[Provided passage]
Chimpanzees, our closest living relatives

Chimpanzees are called our closest living relative because we share all but 1.4% of our DNA.
The chimpanzees' closest relation is us; not gorillas or orangutans.

Chimpanzees used to live throughout tropical Africa included 25 countries. Today, they are extinct in four of those countries and extinction can be expected soon in another five countries.

Number one threat is the bushmeat trade in which 6,000 chimpanzees per year are killed and eaten by humans. Also threatened to extinction by habitat destruction (logging and mining) and poaching for pet trade. When poached, mothers are killed and if baby survives fall of mother from tree, the baby is taken by poachers.

Their behavior and social structure, emotions, and intellectual abilities are also much like that of humans.

Wild chimpanzees live in large communities of 15 to 120 individuals and communicate with one another through a complex and subtle system of vocalizations, facial expressions, body postures and gestures.

The infant chimpanzee and the human child love to play for hours, learn by observation and imitation and show considerable curiosity.

Like human children, chimpanzees require support and affectionate contact in order to mature and integrate into their society.

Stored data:
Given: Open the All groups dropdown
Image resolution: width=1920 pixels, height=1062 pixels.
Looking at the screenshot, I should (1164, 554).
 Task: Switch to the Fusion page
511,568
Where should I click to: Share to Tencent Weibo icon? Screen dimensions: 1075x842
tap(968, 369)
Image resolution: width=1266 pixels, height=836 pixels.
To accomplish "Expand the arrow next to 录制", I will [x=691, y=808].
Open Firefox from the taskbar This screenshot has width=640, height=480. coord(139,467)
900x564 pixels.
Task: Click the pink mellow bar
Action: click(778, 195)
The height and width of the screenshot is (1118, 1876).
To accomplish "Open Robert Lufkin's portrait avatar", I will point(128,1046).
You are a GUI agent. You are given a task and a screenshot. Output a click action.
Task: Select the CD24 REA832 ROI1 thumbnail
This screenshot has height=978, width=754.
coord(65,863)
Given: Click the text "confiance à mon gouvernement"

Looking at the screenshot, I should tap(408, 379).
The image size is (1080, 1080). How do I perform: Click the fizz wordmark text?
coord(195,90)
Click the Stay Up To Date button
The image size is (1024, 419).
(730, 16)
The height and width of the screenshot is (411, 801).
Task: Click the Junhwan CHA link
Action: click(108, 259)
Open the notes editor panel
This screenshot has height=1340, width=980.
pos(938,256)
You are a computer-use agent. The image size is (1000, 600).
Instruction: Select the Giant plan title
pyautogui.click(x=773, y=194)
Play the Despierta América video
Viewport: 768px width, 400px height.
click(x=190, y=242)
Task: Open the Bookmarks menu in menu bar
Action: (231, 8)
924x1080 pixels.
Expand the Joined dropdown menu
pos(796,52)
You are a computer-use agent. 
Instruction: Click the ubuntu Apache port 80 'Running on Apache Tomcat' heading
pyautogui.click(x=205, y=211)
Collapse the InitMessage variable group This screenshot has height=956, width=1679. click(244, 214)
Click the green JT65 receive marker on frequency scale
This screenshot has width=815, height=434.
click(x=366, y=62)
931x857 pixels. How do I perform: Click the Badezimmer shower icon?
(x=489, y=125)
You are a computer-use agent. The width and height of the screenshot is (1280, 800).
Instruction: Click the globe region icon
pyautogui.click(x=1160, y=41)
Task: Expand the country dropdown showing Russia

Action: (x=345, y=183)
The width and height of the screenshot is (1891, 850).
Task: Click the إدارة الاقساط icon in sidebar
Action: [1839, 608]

[Task item] Can you retype the chimpanzee passage word for word, beginning at the words that have "Chimpanzees, our closest" and stopping after "that of humans."? The listing plays no role in this.

[Exercise output]
Chimpanzees, our closest living relatives

Chimpanzees are called our closest living relative because we share all but 1.4% of our DNA.
The chimpanzees' closest relation is us; not gorillas or orangutans.

Chimpanzees used to live throughout tropical Africa included 25 countries. Today, they are extinct in four of those countries and extinction can be expected soon in another five countries.

Number one threat is the bushmeat trade in which 6,000 chimpanzees per year are killed and eaten by humans. Also threatened to extinction by habitat destruction (logging and mining) and poaching for pet trade. When poached, mothers are killed and if baby survives fall of mother from tree, the baby is taken by poachers.

Their behavior and social structure, emotions, and intellectual abilities are also much like that of humans.